**WORK INSTRUCTIONS:** Among the records below, find each line containing the word "трубная" and copy it.

#### DATA FOR THIS TASK

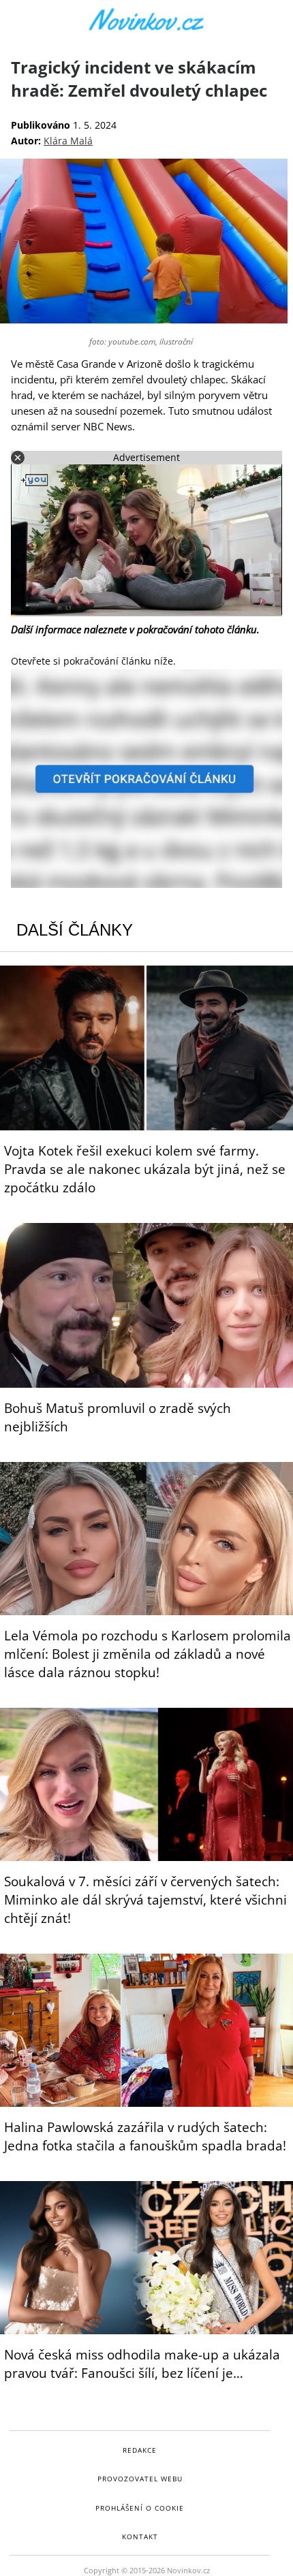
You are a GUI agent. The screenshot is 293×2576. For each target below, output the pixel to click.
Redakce (140, 2450)
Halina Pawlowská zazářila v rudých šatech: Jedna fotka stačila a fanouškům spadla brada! (145, 2136)
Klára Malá (68, 140)
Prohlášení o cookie (139, 2508)
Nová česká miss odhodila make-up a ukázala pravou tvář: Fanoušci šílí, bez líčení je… (142, 2364)
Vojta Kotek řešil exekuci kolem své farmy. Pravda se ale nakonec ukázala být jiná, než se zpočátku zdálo (145, 1169)
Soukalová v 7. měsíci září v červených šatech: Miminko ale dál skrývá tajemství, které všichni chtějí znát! (145, 1900)
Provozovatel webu (140, 2478)
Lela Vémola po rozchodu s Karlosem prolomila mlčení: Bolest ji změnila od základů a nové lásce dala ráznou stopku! (147, 1654)
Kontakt (140, 2536)
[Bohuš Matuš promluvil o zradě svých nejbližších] (146, 1305)
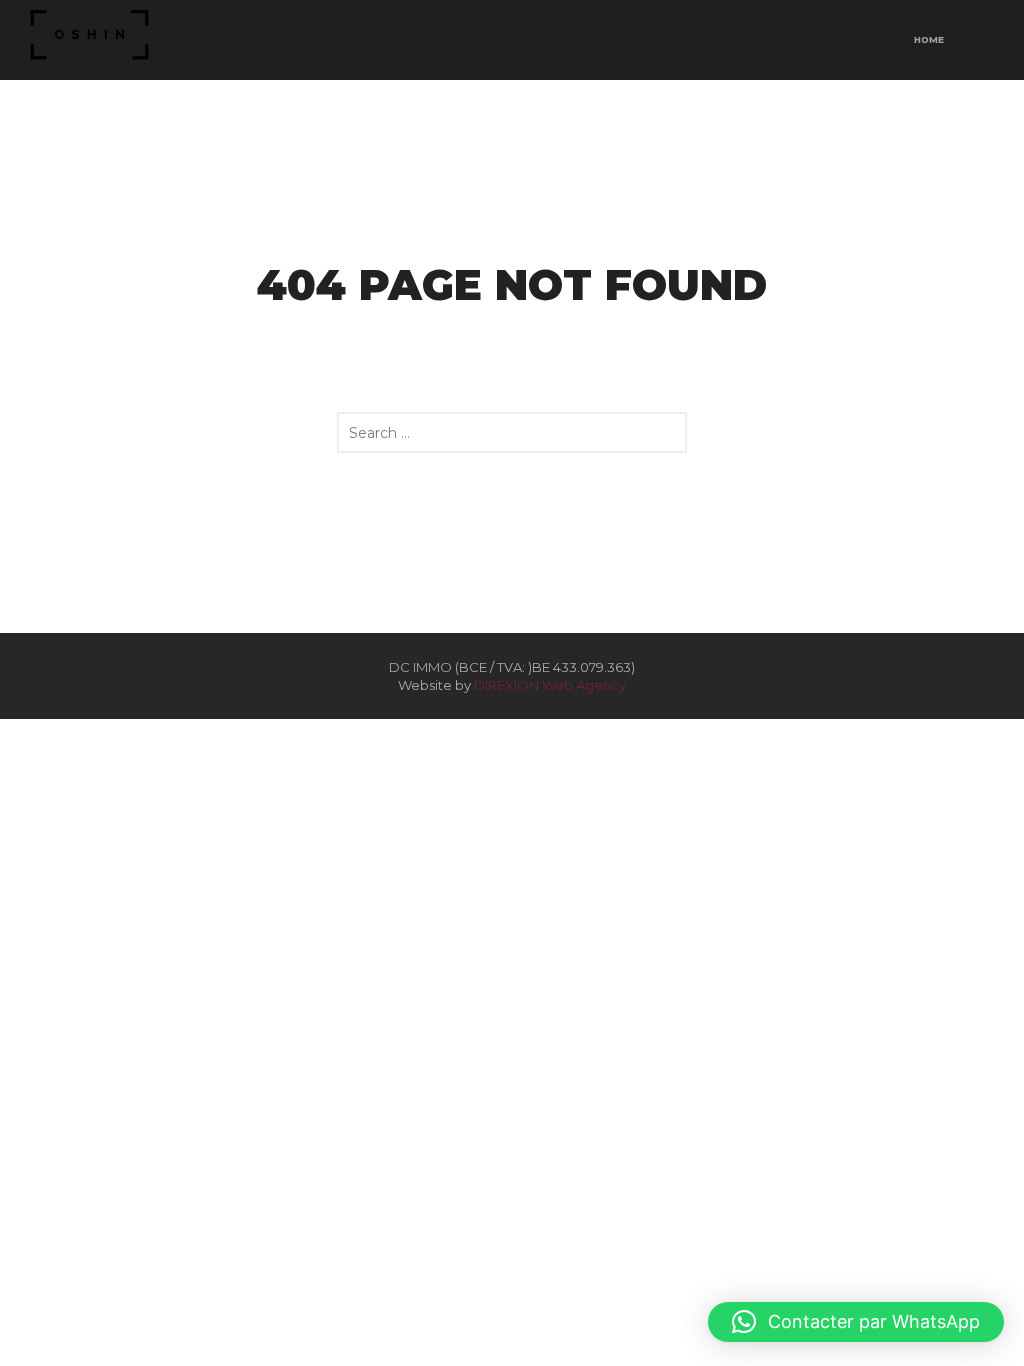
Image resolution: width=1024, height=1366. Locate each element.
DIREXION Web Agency (550, 685)
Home (929, 39)
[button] (856, 1322)
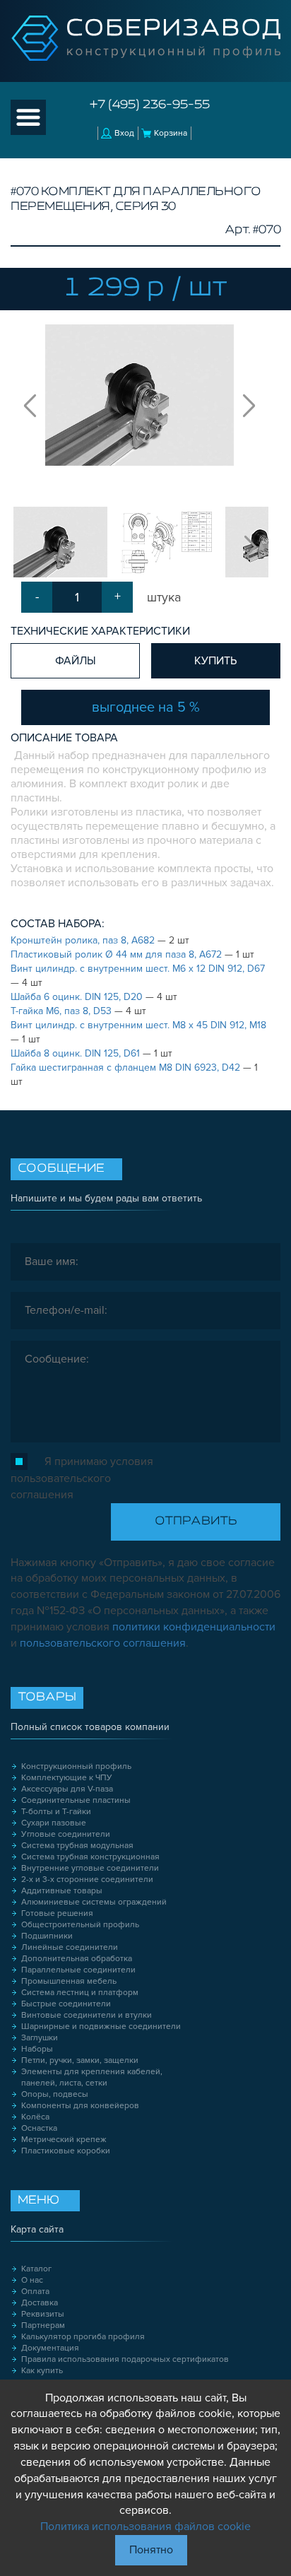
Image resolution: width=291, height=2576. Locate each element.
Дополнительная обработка (76, 1958)
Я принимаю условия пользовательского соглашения (82, 1478)
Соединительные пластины (76, 1800)
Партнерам (43, 2325)
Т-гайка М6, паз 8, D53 (62, 1011)
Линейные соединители (69, 1947)
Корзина (170, 133)
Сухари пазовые (53, 1823)
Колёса (35, 2117)
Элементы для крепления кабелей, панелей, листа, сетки (91, 2077)
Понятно (151, 2550)
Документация (50, 2348)
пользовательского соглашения (103, 1643)
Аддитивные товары (61, 1891)
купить (215, 661)
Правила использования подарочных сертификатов (125, 2359)
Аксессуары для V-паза (67, 1789)
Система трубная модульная (77, 1845)
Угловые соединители (65, 1834)
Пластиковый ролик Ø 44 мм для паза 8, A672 (118, 954)
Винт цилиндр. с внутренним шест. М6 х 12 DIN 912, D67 (138, 969)
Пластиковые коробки (65, 2151)
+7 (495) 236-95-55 (150, 105)
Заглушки (39, 2038)
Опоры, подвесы (54, 2094)
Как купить (42, 2370)
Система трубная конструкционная (90, 1857)
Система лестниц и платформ (79, 1992)
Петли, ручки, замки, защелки (79, 2060)
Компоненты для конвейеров (80, 2105)
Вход (124, 133)
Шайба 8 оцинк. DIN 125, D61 (77, 1053)
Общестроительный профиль (80, 1924)
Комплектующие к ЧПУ (66, 1777)
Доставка (39, 2303)
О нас (32, 2280)
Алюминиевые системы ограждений (94, 1902)
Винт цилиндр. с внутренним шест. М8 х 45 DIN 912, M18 (138, 1025)
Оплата (35, 2291)
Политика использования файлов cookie (145, 2526)
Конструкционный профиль (76, 1766)
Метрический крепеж (64, 2139)
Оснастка (39, 2128)
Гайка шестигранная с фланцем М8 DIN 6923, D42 (127, 1067)
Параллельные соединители (78, 1970)
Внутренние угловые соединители (90, 1868)
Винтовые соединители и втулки (86, 2015)
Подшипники (47, 1936)
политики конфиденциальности (193, 1627)
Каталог (36, 2269)
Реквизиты (42, 2314)
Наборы (37, 2049)
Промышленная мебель (69, 1981)
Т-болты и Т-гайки (56, 1811)
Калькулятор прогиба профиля (83, 2336)
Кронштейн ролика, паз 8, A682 (84, 940)
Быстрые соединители (66, 2004)
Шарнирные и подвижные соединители (101, 2026)
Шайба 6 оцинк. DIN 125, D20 (78, 997)
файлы (75, 661)
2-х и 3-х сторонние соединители (87, 1879)
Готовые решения (57, 1913)
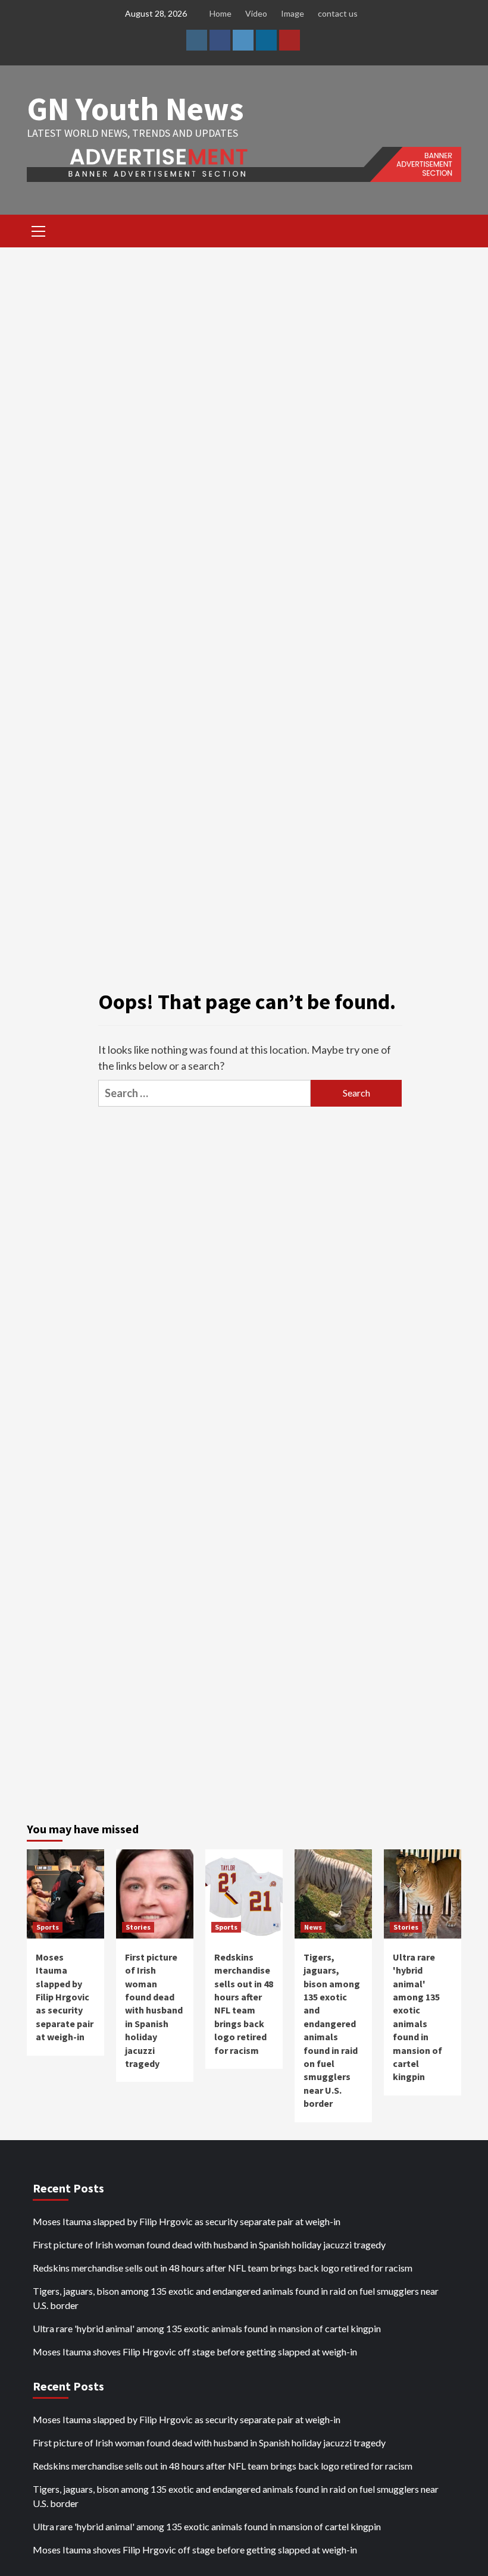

########

**EXERCISE SOLUTION:**
Система трубная модульная (77, 1845)
Система трубная конструкционная (90, 1857)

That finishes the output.